Revise the lines from the line containing "This screenshot has height=819, width=1456. Find" through the line containing "Jobs is located at coordinates (1277, 510).", replacing "Find the location of" with "Locate" and leaving everything else unchanged. Return only those lines.

------ Source material ------

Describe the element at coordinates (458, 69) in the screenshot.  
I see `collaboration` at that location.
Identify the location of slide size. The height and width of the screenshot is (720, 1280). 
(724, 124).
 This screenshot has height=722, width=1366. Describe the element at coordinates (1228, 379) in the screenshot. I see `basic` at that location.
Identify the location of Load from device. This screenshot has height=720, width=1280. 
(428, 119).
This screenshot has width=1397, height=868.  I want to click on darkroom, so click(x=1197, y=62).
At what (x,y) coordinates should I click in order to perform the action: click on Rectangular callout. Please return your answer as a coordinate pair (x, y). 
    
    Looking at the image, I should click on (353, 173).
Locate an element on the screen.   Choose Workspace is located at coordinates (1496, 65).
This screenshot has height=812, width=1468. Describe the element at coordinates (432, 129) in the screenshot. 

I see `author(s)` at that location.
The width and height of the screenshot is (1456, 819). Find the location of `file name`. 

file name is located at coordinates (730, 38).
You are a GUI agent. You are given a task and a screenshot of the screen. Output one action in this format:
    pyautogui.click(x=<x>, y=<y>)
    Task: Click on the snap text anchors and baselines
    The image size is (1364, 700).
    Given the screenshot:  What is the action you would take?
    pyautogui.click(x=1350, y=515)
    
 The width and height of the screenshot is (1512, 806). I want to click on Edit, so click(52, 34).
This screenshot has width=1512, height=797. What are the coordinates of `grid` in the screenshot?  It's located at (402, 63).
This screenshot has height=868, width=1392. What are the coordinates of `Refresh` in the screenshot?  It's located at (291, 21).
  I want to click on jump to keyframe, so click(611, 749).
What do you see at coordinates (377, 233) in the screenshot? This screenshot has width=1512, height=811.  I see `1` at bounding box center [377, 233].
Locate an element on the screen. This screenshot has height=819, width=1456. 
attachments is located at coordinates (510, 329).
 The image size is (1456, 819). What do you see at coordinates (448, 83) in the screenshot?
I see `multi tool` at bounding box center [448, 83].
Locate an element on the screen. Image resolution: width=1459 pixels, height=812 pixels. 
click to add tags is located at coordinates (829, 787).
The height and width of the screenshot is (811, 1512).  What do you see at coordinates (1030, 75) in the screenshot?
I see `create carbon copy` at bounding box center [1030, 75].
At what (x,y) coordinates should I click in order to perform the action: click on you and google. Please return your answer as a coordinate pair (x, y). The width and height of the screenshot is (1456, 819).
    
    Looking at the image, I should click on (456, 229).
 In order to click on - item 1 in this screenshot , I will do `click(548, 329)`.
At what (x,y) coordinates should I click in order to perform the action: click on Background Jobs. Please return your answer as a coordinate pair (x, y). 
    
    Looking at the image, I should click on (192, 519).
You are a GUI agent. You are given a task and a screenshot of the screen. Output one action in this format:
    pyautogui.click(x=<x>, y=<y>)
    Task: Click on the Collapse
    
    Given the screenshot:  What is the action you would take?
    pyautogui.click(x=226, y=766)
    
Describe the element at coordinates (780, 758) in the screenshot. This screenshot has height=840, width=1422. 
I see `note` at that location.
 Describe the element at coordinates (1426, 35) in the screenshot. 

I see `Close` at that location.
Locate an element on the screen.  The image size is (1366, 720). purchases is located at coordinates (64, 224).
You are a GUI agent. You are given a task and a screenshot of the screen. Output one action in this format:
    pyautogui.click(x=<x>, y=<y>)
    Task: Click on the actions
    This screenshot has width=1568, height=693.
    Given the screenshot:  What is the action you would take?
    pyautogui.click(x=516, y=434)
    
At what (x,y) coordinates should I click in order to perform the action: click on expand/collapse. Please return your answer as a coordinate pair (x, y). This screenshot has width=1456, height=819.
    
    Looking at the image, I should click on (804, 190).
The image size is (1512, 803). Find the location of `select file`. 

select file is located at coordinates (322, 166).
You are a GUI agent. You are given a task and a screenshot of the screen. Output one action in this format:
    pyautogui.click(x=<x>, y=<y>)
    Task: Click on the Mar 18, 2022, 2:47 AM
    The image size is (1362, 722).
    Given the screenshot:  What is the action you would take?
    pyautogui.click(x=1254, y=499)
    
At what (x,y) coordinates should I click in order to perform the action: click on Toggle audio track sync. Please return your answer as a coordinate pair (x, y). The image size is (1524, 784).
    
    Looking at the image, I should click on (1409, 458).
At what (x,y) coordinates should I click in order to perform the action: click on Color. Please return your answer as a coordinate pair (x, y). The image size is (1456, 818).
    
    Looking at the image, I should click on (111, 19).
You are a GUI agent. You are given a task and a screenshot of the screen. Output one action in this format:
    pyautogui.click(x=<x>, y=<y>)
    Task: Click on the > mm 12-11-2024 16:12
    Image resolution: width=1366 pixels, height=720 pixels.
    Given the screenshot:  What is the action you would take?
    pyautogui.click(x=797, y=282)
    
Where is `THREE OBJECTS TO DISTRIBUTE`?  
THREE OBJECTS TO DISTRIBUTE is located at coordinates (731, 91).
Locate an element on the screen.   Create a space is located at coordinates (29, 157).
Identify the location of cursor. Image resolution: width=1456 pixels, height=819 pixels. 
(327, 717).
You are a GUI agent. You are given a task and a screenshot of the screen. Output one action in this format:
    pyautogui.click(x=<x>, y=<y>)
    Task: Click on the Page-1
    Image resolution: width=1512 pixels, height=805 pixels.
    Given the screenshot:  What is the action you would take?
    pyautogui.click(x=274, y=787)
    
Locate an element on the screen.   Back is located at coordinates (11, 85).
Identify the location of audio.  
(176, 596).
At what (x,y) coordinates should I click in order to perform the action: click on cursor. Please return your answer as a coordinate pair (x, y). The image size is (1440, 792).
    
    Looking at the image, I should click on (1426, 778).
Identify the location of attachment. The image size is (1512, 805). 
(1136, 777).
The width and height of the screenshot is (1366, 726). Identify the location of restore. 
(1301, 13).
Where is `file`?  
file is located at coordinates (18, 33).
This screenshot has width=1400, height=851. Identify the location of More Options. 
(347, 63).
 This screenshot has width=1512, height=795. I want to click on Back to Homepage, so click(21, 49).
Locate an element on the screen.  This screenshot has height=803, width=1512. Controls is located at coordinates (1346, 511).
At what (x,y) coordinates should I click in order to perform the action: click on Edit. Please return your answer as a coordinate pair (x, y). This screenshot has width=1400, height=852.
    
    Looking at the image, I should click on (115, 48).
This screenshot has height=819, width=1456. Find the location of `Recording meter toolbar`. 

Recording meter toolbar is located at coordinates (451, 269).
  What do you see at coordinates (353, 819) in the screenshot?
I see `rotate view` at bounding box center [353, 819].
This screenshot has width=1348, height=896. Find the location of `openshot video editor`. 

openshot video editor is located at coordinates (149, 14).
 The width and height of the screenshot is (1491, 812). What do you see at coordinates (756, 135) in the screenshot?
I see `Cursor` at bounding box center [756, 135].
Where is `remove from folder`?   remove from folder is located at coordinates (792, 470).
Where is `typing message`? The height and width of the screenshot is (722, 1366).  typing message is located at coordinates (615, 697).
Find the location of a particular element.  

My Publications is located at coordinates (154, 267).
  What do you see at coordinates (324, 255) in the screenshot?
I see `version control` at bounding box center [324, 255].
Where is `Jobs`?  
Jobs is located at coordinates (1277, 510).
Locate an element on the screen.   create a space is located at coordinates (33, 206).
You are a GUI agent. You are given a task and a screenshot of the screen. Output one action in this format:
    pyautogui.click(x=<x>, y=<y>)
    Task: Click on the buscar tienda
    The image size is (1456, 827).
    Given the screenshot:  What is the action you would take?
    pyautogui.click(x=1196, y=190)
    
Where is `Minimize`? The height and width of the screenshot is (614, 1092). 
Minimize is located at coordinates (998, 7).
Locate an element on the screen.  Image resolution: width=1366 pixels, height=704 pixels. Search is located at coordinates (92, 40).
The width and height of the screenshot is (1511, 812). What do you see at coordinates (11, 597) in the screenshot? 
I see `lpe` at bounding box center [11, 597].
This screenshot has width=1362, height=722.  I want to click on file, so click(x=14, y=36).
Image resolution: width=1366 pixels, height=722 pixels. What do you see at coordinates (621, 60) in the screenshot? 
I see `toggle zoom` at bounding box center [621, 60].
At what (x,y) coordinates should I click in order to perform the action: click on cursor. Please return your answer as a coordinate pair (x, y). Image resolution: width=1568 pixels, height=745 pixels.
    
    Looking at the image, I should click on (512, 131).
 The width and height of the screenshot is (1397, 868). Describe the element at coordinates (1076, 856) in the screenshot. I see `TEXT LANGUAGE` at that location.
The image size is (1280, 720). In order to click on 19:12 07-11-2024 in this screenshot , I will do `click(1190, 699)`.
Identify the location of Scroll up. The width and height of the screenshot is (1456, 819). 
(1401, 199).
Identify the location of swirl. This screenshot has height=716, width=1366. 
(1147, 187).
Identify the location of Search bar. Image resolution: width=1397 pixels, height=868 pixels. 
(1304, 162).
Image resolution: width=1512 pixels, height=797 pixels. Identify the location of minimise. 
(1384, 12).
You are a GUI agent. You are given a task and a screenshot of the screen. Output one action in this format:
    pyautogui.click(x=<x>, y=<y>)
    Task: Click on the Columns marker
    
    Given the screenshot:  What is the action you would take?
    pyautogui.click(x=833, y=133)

------

Solution below:
This screenshot has height=819, width=1456. Locate `Recording meter toolbar`. 

Recording meter toolbar is located at coordinates (451, 269).
  What do you see at coordinates (353, 819) in the screenshot?
I see `rotate view` at bounding box center [353, 819].
This screenshot has width=1348, height=896. Locate `openshot video editor`. 

openshot video editor is located at coordinates (149, 14).
 The width and height of the screenshot is (1491, 812). What do you see at coordinates (756, 135) in the screenshot?
I see `Cursor` at bounding box center [756, 135].
Where is `remove from folder`?   remove from folder is located at coordinates (792, 470).
Where is `typing message`? The height and width of the screenshot is (722, 1366).  typing message is located at coordinates (615, 697).
Locate a particular element.  

My Publications is located at coordinates (154, 267).
  What do you see at coordinates (324, 255) in the screenshot?
I see `version control` at bounding box center [324, 255].
Where is `Jobs`?  
Jobs is located at coordinates (1277, 510).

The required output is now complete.